Série de tâches ::
a - Résumez en deux phrases le témoignage sur la participation des femmes aux processus de paix.
b - Poursuivez le témoignage sur la participation des femmes aux processus de paix à partir de sa dernière phrase.

En venant ici,
j'ai eu une conversation
très intéressante avec un passager
pendant mon vol.
Il m'a dit : « Apparemment, les États-unis
n'ont plus assez d'emplois,
parce qu'ils en fabriquent de nouveaux :
phychologue pour chat, chuchoteur
pour chien, chasseur de tornades. »
Quelques secondes plus tard,
il m'a demandé :
« Et vous, que faites-vous ? »
Et j'ai dit : « Artisane de paix ? »
(Rires)
Chaque jour, je travaille pour amplifier
les voix des femmes
et mettre en avant leurs expériences
et leur participation dans les processus
de paix et la résolution des conflits.
Grâce à mon travail,
je reconnais que la seule façon d'assurer
une participation mondiale des femmes
est de reconquérir leur religion.
En fait, cette question est
d'une extrême importance pour moi.

[Entrées de données collectées]

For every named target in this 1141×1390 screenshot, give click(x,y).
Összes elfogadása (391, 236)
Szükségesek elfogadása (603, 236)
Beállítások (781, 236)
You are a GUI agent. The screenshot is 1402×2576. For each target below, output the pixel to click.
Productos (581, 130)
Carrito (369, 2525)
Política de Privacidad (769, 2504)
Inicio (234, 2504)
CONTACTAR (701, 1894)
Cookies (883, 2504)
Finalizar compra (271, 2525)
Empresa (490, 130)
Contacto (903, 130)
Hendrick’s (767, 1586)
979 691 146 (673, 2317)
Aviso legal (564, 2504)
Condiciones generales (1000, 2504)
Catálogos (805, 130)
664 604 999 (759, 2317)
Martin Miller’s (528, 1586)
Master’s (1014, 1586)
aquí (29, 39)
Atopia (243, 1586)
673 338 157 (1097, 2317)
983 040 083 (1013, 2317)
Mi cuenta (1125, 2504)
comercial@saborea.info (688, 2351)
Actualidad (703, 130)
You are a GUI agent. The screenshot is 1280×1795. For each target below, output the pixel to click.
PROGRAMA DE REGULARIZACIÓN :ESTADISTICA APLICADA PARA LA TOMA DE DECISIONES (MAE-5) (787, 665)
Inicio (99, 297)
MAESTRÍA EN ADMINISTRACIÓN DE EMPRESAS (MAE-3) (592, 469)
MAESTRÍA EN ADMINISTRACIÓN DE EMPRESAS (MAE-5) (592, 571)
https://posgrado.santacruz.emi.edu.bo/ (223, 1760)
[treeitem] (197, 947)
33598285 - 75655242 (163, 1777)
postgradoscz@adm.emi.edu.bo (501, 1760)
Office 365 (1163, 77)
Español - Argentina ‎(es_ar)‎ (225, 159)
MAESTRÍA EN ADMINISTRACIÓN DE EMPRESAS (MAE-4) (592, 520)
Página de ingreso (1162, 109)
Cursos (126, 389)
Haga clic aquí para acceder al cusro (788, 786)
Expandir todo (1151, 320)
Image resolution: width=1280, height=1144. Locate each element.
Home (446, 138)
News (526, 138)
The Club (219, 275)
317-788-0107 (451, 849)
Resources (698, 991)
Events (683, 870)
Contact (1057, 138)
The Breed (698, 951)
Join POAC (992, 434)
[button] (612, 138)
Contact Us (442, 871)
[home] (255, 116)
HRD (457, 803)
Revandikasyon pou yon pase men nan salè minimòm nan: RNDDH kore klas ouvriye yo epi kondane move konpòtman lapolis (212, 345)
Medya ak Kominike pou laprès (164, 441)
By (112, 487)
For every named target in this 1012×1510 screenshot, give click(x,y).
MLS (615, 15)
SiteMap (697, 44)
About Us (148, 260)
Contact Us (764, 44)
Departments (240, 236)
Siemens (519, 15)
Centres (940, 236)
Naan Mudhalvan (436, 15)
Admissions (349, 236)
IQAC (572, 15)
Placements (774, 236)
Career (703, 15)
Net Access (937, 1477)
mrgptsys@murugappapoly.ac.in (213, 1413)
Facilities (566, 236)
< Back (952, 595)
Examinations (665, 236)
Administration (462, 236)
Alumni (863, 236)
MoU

Réponses par tâche ::
a - Pendant un vol, un passager a parlé à la narratrice des nouveaux métiers créés aux États-Unis, puis lui a demandé ce qu'elle faisait, et elle a répondu « artisane de paix ». Elle travaille chaque jour à amplifier la voix des femmes et à mettre en avant leur participation aux processus de paix et à la résolution des conflits, et elle reconnaît que la seule façon d'assurer leur participation mondiale est de reconquérir leur religion.

b -
En tant que jeune femme musulmane,
je suis très fière de ma foi.
Elle me donne la force et la conviction
de faire mon travail tous les jours.
Elle est la raison pour laquelle
je suis en face de vous.
Mais, je ne peux pas ignorer
le dommage causé au nom de la religion,
non seulement la mienne, mais
toutes les grandes religions du monde.
La déformation, le mauvais usage et
la manipulation des textes sacrés
ont influencé
nos normes sociales et culturelles,
nos lois, nos vies quotidiennes,
à tel point que parfois
nous ne les reconnaissons plus.
Mes parents ont émigré de la Libye
vers le Canada
au début des années 80,
et je suis l'enfant du milieu
entre 11 enfants.
Oui, 11.
Mais en grandissant, j'ai vu mes parents,
à la fois pieux et spirituels,
prier et louer Dieu
pour ses bénédictions,
à savoir moi bien sûr, mais pas seulement.
(Rires)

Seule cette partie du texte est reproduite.